- Exercise -
How many of the lines below contain the string "target"? Reply with the number alone.

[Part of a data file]
-*-

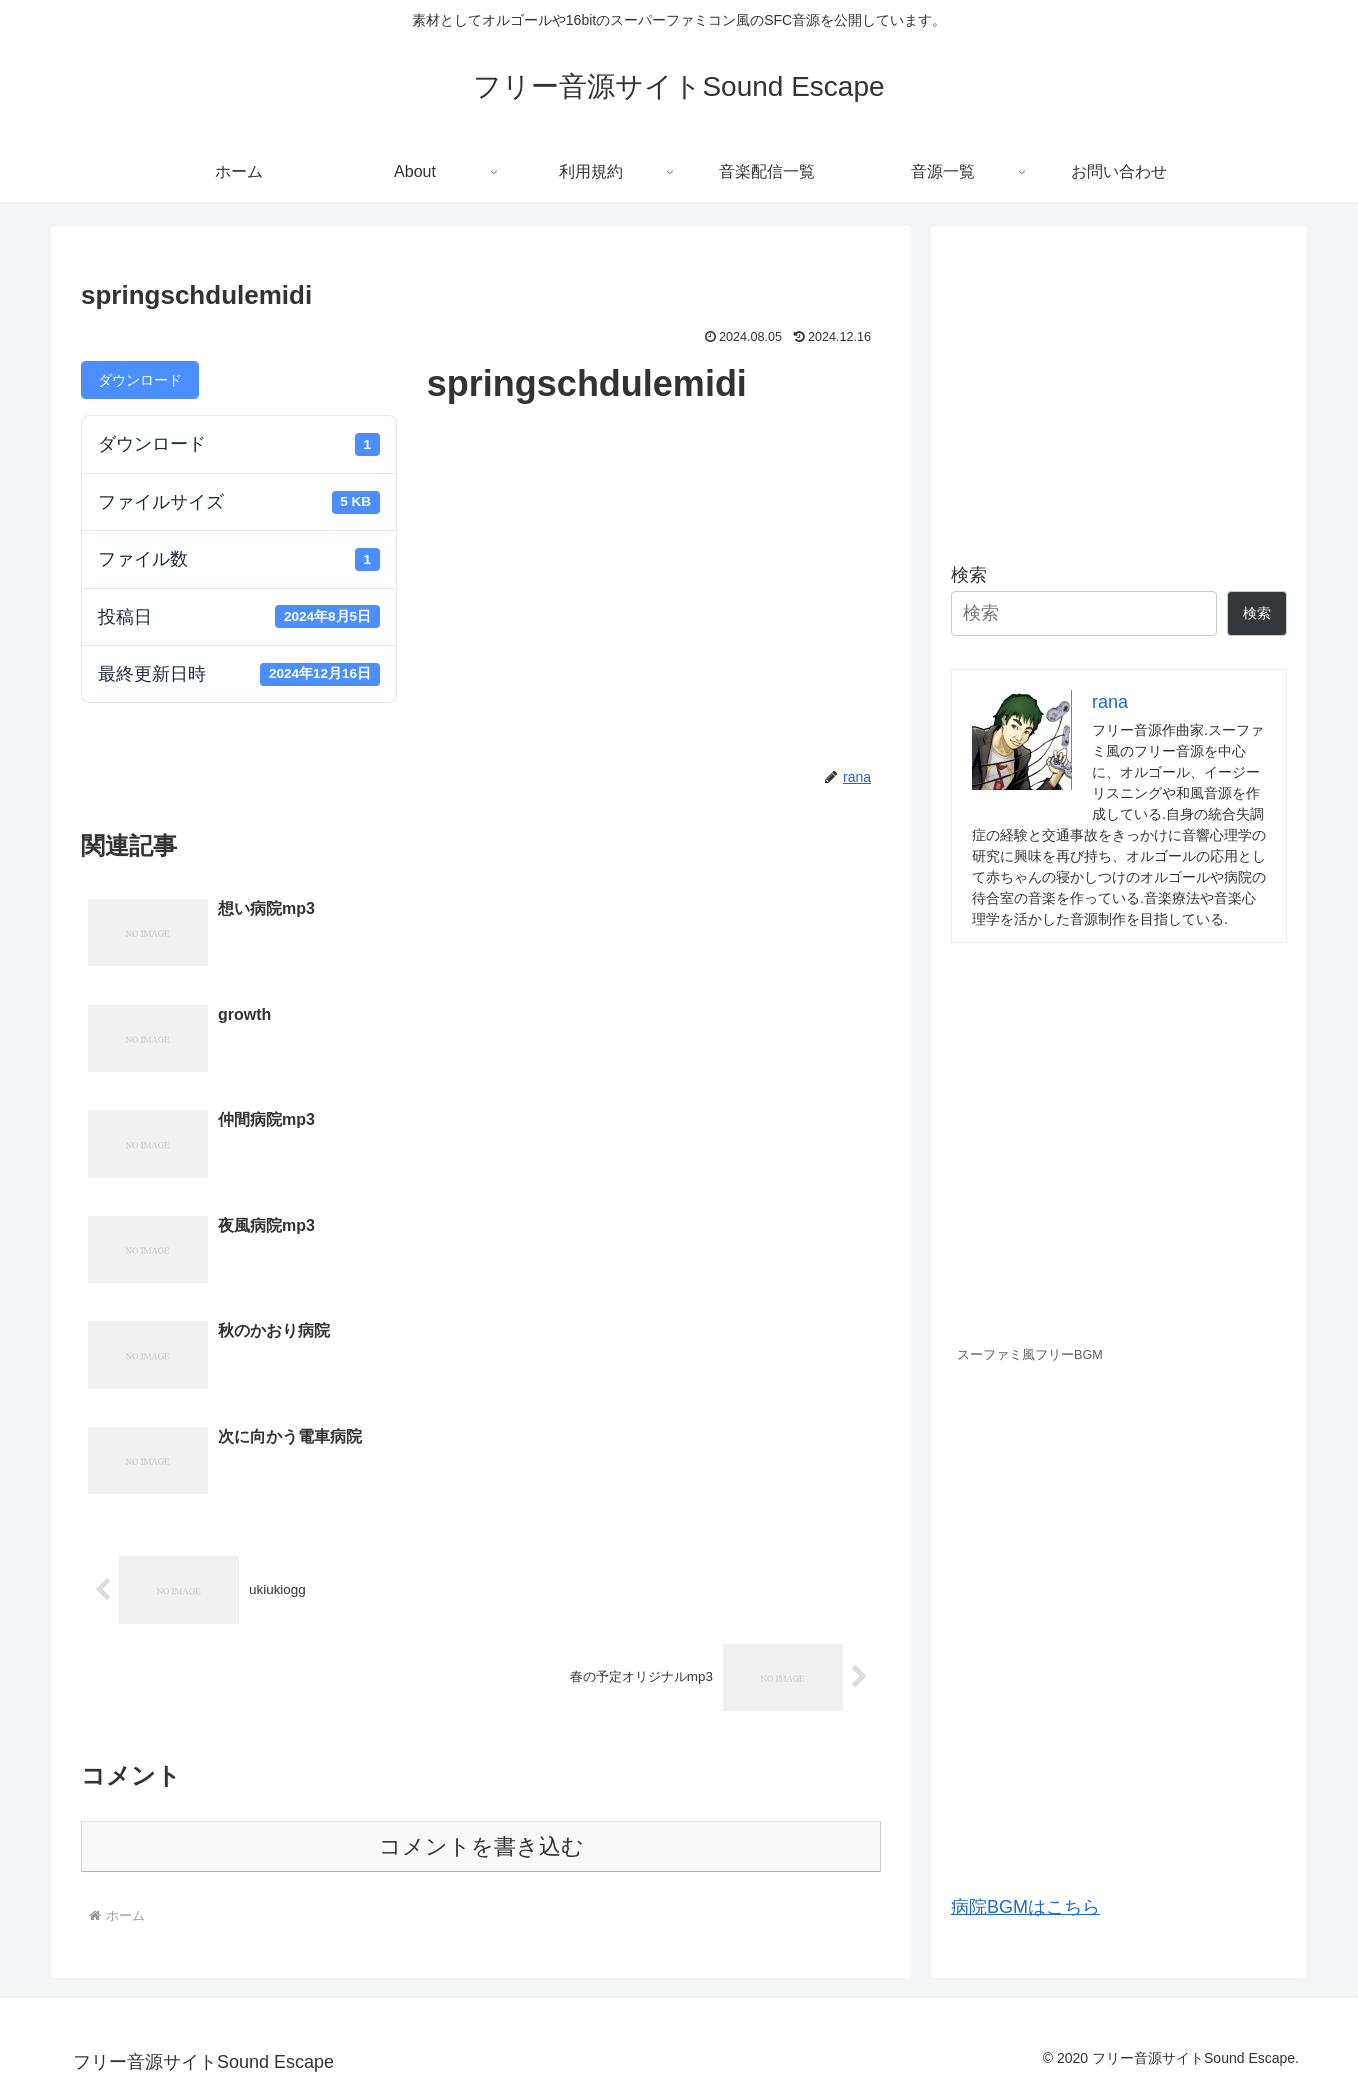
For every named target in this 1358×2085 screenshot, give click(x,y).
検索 (969, 575)
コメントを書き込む (481, 1530)
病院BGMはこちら (1025, 1907)
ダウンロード (140, 380)
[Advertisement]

-*-

- The output -
1